Rat für Formgebung

Von Peter Littmann

Traditionell war Geschmack das Nebenprodukt von Bildung, also der intensiven Beschäftigung mit Wissenschaft, Geschichte und Kultur. Inzwischen ist es andersrum: Bildung entsteht quasi als Schlacke des guten Geschmacks.

Wer die Qualität von Wein, Zigarren, Kunst, Möbeln, Opernsängern, grünem Tee oder grünem Spargel beurteilen will, kommt halt um ein wenig Sachverstand nicht herum. "Wir kaufen, weil wir wissen" war gestern. Heute "müssen wir wissen, weil wir kaufen wollen". Was früher Kunst war, ist heute Konsum. Wir erleben die Boutiquisierung der Kultur – und das ganz wörtlich, wenn beispielsweise aus den Räumen des Guggenheim Museums im New Yorker Stadtteil Soho nach dessen Schließung ein Prada-Tempel wird.


Die Priester des Guten, Wahren, Schönen grämen sich darob ganz fürchterlich, Pulsfühler der Gegenwart hingegen sehen es als Chance, wenn das finanzkräftige Geschmacksbürgertum an die Stelle der klassischen Bourgeoisie tritt.

Die Betreiber dieser Entwicklung sind die reicher und reifer werdenden Babyboomer. Sie glauben, sich immer weniger von der Werbung einwickeln zu lassen. Stattdessen wollen sie vom Produkt und seinen Qualitäten überzeugt werden. Für sie ist reibungslose Funktion eines Dings die Pflicht, ihnen geht es beim Kauf schon lange nicht mehr alleine um den Nutzen eines Objekts, sondern um den Stil, den es ausdrückt – die Kür. Nicht Funktionalität, sondern Design verkauft. Das ist die Botschaft hinter dem Erfolg von Apple und Bang & Olufsen.

Dahinter steht die schlichte Erkenntnis: Wer nicht über den Preis konkurrieren kann oder will, muss sich anders differenzieren. Design ist ein Erfolgsrezept, auch für den deutschen Mittelstand.

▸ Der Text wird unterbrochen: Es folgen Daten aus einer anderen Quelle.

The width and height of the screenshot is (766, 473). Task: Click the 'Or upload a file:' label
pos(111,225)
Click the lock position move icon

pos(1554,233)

Ein paar Vorbilder mit Haltung gibt es: Den Leuchtenhersteller Erco aus Lüdenscheid beispielsweise, dessen Lichtinstallationen die amerikanischen FlagshipStores von Ferrari zieren, weltweit die Läden von Zara weltweit und eine von Norman Foster entworfene Tankstelle in Madrid. Ähnliche Wege beschreiten der Armaturenhersteller Dornbracht in Iserlohn oder die Möbelhersteller Cor und Vitra.

Gute Materialien, Handwerkstradition, Nachhaltigkeit in der Produktion, edle Formen – das führt oft weiter als Preiskampf oder temporärer technischer Vorsprung. Gestaltung muss dann aber mehr sein als Schminke. Sie sollte stehen für den aufrichtigen Versuch, das Leben des Konsumenten zu verschönern, und für den Ansatz, Ergonomie, Ökologie, Ökonomie und Ästhetik miteinander zu versöhnen.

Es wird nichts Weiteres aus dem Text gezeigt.